• _WHAT TO WORK ON_: Update the records below by changing "tables" to "views" wherever it occurs. Keep every other character as it is.

• _RECORDS PROVIDED_:
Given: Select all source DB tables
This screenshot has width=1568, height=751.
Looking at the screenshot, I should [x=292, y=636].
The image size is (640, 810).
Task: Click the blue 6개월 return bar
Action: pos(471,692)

• _COMPLETED TASK_:
Given: Select all source DB views
This screenshot has width=1568, height=751.
Looking at the screenshot, I should [x=292, y=636].
The image size is (640, 810).
Task: Click the blue 6개월 return bar
Action: pos(471,692)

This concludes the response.